YOUR GOAL —
Among the lines below, keep only those from the one containing "The width and height of the screenshot is (1389, 868)." through the one containing "Task: Toggle the 有効 enabled state button", and reproduce them exactly.

LISTED ENTRIES —
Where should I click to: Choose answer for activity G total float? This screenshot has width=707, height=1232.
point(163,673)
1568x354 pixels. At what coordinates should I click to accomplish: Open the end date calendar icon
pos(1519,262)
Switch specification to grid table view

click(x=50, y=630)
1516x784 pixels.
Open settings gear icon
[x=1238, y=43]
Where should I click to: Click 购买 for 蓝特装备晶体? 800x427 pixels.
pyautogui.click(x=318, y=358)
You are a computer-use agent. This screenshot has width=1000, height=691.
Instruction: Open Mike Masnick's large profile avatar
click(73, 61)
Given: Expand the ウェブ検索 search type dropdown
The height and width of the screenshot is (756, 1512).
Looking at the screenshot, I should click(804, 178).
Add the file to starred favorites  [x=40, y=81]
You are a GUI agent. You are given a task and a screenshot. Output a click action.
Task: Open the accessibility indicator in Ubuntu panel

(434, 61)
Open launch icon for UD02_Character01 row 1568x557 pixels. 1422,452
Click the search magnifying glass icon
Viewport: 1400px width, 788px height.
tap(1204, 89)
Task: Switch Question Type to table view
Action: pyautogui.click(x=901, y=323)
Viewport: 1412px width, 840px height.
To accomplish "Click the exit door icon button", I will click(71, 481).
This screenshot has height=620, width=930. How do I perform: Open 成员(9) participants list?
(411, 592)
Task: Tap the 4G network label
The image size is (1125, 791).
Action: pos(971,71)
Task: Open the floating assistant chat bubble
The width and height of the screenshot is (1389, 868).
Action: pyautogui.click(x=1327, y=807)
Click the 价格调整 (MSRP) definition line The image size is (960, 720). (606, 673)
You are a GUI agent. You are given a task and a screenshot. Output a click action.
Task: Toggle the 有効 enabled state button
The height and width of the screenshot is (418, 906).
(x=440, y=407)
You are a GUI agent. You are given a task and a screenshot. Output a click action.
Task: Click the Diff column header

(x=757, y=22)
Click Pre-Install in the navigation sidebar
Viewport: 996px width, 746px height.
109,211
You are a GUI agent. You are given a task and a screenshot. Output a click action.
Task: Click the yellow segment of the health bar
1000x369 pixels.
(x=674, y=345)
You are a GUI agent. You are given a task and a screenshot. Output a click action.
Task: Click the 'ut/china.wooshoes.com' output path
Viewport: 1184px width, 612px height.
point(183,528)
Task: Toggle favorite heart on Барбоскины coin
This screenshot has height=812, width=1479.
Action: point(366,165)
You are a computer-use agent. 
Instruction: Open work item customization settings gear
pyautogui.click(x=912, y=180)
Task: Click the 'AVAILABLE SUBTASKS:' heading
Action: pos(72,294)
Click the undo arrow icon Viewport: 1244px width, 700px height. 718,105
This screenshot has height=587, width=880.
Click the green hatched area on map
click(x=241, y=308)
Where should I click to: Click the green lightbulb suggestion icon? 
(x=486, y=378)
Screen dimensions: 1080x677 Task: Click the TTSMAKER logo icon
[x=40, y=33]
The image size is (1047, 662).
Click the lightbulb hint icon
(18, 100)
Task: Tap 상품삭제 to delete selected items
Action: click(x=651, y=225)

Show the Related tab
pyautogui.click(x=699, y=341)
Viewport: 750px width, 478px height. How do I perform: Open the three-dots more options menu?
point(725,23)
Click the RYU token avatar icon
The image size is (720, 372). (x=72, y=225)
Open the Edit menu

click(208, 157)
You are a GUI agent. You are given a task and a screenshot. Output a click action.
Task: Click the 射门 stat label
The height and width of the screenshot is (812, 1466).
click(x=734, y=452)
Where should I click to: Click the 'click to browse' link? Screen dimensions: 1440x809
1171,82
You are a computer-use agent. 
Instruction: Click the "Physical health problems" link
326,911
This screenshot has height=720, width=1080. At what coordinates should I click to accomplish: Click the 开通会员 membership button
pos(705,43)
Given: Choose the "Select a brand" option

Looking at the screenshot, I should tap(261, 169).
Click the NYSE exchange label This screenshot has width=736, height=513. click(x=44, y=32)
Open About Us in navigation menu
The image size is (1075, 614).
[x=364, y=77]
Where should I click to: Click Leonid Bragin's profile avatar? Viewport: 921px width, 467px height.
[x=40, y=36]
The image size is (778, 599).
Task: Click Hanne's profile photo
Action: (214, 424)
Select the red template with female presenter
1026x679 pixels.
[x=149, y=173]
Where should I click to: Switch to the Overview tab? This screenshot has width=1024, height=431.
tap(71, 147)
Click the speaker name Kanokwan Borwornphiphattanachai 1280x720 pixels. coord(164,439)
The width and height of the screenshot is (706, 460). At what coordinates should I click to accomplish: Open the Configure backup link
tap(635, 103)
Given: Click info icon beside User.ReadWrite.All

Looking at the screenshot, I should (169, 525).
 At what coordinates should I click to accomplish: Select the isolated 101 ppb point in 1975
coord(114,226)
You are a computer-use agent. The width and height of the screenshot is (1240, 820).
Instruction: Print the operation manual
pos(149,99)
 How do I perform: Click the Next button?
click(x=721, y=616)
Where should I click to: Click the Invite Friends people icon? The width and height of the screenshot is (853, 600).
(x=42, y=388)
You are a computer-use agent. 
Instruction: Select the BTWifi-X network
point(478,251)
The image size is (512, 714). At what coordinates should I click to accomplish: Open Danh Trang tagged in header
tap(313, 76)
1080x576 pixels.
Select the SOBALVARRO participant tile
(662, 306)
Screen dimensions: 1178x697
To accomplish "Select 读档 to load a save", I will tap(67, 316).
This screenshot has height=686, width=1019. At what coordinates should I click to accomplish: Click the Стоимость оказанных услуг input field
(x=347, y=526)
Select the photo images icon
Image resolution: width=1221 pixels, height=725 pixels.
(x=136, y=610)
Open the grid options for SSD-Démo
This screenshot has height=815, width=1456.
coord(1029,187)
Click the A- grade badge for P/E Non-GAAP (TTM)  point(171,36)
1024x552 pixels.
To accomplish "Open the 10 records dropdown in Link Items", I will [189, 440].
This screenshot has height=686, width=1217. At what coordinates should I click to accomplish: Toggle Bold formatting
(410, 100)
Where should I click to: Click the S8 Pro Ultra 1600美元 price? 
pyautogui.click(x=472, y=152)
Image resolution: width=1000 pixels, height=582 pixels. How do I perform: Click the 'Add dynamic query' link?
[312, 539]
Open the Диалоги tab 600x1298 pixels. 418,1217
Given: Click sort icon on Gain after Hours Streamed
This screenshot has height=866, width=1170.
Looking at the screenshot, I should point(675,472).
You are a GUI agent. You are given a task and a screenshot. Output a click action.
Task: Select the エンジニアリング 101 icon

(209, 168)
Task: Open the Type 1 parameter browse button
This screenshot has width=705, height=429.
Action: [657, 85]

EXERCISE OUTPUT —
The width and height of the screenshot is (1389, 868).
Action: pyautogui.click(x=1327, y=807)
Click the 价格调整 (MSRP) definition line The image size is (960, 720). (606, 673)
You are a GUI agent. You are given a task and a screenshot. Output a click action.
Task: Toggle the 有効 enabled state button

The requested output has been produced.